[Resource Topic] 2020/130: Breaking the $O(\sqrt n)$-Bit Barrier: Byzantine Agreement with Polylog Bits Per Party

Welcome to the resource topic for 2020/130

Title:
Breaking the O(\sqrt n)-Bit Barrier: Byzantine Agreement with Polylog Bits Per Party

Authors: Elette Boyle, Ran Cohen, Aarushi Goel

Abstract:

Byzantine agreement (BA), the task of n parties to agree on one of their input bits in the face of malicious agents, is a powerful primitive that lies at the core of a vast range of distributed protocols. Interestingly, in protocols with the best overall communication, the demands of the parties are highly unbalanced: the amortized cost is \tilde O(1) bits per party, but some parties must send \Omega(n) bits. In best known balanced protocols, the overall communication is sub-optimal, with each party communicating \tilde O(\sqrt{n}).

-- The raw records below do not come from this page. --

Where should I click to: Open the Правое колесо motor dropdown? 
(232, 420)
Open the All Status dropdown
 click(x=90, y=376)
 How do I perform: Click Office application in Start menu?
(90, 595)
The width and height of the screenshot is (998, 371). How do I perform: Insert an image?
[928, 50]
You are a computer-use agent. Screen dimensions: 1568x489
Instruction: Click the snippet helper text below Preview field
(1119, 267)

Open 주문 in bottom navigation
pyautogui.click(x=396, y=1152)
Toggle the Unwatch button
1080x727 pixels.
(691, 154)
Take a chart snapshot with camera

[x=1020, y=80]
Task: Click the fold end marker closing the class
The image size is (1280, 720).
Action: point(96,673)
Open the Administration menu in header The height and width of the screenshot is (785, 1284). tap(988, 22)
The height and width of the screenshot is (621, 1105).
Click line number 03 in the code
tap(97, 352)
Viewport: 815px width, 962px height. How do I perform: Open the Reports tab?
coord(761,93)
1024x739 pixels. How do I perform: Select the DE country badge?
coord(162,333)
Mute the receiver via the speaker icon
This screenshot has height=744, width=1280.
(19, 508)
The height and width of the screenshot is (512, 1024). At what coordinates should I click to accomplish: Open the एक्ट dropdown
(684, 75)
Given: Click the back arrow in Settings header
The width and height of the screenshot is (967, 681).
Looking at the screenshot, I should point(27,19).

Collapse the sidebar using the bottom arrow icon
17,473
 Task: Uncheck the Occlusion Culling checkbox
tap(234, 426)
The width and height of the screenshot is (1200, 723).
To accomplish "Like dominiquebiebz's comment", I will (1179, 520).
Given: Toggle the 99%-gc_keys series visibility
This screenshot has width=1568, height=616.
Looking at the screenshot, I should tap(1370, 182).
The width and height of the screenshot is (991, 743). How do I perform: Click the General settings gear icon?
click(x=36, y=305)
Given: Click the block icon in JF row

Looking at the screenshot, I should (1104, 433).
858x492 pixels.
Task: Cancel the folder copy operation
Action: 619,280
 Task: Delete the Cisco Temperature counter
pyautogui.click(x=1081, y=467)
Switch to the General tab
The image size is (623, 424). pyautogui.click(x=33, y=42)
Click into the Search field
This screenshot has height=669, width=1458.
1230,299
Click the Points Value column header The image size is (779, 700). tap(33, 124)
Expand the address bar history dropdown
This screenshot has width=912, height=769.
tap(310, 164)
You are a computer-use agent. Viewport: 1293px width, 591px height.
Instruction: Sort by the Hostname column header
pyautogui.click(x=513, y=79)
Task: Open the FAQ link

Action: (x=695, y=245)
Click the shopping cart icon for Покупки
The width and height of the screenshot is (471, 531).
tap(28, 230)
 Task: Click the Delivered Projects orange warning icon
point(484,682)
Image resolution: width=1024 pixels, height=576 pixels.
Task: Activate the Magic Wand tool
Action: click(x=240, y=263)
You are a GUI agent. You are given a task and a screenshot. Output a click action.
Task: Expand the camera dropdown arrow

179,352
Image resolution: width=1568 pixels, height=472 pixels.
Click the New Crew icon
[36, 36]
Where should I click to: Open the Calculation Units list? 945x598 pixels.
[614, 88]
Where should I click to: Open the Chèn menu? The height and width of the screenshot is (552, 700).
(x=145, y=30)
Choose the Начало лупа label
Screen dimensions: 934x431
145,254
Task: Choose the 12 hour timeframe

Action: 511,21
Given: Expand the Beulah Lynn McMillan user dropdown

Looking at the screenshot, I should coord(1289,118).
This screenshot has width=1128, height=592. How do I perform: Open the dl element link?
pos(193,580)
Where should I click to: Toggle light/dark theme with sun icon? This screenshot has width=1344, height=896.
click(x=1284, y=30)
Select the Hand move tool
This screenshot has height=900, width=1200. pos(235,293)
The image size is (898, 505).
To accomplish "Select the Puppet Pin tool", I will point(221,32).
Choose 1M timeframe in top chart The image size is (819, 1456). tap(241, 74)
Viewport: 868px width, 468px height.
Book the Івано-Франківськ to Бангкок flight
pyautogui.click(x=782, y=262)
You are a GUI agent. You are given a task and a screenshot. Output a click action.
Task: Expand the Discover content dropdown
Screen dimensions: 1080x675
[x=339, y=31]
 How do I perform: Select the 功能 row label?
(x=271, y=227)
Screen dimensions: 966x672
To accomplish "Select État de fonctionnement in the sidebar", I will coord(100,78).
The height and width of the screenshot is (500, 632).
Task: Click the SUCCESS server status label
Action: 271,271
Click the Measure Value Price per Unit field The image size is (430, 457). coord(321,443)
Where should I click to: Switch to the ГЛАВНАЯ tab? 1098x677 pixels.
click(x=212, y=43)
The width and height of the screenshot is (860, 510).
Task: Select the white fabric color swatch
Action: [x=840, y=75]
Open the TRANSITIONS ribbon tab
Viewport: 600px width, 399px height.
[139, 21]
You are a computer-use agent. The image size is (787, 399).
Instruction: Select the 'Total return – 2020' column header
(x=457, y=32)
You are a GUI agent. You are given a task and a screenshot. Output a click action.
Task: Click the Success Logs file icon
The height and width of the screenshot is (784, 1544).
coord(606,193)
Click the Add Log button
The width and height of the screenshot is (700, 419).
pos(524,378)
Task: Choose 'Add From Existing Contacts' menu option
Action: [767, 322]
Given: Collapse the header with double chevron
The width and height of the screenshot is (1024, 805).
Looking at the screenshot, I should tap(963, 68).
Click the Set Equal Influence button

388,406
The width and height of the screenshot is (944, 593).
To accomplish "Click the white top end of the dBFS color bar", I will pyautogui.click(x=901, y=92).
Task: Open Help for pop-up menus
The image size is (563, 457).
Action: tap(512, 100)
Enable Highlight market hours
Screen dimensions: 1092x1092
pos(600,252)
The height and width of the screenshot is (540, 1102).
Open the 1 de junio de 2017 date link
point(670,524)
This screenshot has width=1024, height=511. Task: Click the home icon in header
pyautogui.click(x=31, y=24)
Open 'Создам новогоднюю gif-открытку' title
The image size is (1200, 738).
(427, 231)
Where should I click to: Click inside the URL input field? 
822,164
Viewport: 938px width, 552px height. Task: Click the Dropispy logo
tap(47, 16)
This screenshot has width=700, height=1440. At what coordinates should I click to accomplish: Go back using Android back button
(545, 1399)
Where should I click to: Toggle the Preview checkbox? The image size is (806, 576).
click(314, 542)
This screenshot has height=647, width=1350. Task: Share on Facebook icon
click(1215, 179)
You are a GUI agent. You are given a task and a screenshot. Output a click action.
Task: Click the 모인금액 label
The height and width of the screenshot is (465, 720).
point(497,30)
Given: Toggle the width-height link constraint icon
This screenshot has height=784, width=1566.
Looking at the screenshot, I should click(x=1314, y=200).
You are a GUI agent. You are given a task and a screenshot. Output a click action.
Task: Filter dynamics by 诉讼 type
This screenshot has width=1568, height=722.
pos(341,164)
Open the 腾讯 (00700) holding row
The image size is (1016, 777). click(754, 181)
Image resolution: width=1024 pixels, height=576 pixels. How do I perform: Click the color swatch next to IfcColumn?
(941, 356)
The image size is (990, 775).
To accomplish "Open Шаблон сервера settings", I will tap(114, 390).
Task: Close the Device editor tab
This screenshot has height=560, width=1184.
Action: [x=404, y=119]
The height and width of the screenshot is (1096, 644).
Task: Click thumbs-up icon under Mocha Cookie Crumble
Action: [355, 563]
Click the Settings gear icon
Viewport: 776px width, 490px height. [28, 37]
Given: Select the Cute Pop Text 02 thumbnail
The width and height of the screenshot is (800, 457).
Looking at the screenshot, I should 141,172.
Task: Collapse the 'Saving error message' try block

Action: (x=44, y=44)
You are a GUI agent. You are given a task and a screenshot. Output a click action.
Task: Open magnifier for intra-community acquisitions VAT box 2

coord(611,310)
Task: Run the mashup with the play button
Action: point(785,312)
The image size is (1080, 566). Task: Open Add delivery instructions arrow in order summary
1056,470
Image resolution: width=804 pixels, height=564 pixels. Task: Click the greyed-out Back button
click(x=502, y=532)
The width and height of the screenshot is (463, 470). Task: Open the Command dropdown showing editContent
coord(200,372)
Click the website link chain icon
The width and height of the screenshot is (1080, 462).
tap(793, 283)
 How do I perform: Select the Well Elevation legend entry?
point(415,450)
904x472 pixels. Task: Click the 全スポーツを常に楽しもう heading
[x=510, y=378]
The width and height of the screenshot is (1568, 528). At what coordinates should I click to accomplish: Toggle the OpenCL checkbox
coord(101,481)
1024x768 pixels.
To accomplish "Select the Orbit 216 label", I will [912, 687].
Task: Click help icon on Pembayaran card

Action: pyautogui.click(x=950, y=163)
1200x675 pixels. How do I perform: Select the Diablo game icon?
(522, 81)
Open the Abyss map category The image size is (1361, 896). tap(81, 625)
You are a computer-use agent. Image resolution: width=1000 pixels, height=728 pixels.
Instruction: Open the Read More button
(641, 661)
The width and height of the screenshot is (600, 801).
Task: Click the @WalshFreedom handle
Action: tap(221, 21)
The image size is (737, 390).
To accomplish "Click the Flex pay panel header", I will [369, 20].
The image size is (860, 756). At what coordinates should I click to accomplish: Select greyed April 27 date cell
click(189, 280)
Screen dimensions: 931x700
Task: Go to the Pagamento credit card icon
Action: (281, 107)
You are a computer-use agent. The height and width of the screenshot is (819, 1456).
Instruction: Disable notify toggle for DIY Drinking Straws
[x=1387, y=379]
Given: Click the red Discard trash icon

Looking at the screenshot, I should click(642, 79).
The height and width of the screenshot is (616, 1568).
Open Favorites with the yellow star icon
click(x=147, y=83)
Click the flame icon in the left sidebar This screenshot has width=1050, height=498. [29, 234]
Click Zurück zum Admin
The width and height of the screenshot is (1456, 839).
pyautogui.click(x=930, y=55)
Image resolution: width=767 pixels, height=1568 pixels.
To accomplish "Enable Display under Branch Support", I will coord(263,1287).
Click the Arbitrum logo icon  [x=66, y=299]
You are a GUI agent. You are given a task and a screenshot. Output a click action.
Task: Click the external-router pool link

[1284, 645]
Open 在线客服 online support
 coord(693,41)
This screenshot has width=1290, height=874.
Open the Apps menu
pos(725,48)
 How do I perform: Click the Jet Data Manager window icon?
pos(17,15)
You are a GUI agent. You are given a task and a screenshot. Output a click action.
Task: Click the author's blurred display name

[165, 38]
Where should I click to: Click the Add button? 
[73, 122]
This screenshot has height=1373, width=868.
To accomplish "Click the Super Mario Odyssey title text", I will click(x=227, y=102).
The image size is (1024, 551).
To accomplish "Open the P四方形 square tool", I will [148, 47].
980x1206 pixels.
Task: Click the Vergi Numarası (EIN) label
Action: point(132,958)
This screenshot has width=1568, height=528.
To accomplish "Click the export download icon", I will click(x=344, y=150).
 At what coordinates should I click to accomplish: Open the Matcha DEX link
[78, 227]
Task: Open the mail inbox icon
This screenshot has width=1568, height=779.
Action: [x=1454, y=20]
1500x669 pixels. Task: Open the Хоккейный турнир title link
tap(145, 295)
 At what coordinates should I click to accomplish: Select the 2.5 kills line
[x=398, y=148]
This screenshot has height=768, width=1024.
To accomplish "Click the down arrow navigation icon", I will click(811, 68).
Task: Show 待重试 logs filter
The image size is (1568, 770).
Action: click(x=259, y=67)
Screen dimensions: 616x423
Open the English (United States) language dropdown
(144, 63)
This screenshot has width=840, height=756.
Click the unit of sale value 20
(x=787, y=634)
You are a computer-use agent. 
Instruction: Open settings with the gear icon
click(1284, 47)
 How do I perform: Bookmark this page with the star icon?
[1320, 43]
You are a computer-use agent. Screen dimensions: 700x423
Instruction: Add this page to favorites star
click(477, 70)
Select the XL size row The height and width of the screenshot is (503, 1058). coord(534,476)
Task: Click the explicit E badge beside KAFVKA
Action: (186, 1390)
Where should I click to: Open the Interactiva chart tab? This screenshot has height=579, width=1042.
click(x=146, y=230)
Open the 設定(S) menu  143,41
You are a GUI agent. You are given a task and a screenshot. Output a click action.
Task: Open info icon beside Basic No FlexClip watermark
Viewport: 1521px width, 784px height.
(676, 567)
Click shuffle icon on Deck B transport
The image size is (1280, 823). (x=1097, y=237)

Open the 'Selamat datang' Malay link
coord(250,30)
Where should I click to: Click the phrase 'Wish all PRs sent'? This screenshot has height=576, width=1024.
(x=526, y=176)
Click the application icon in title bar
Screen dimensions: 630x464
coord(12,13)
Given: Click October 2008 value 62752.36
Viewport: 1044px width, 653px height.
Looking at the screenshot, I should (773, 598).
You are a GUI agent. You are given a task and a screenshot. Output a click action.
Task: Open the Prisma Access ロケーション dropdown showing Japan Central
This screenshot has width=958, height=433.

In this work, we ask whether asymmetry is inherent for optimizing total communication. In particular, is BA possible where each party communicates only \tilde O(1) bits? Our contributions in this line are as follows: 1) We define a cryptographic primitive—succinctly reconstructed distributed signatures (SRDS)—that suffices for constructing \tilde O(1) balanced BA. We provide two constructions of SRDS from different cryptographic and Public-Key Infrastructure (PKI) assumptions. 2) The SRDS-based BA follows a paradigm of boosting from “almost-everywhere” agreement to full agreement, and does so in a single round. Complementarily, we prove that PKI setup and cryptographic assumptions are necessary for such protocols in which every party sends o(n) messages. 3) We further explore connections between a natural approach toward attaining SRDS and average-case succinct non-interactive argument systems (SNARGs) for a particular type of NP-Complete problems (generalizing Subset-Sum and Subset-Product). Our results provide new approaches forward, as well as limitations and barriers, towards minimizing per-party communication of BA. In particular, we construct the first two BA protocols with \tilde O(1) balanced communication, offering a tradeoff between setup and cryptographic assumptions, and answering an open question presented by King and Saia (DISC’09).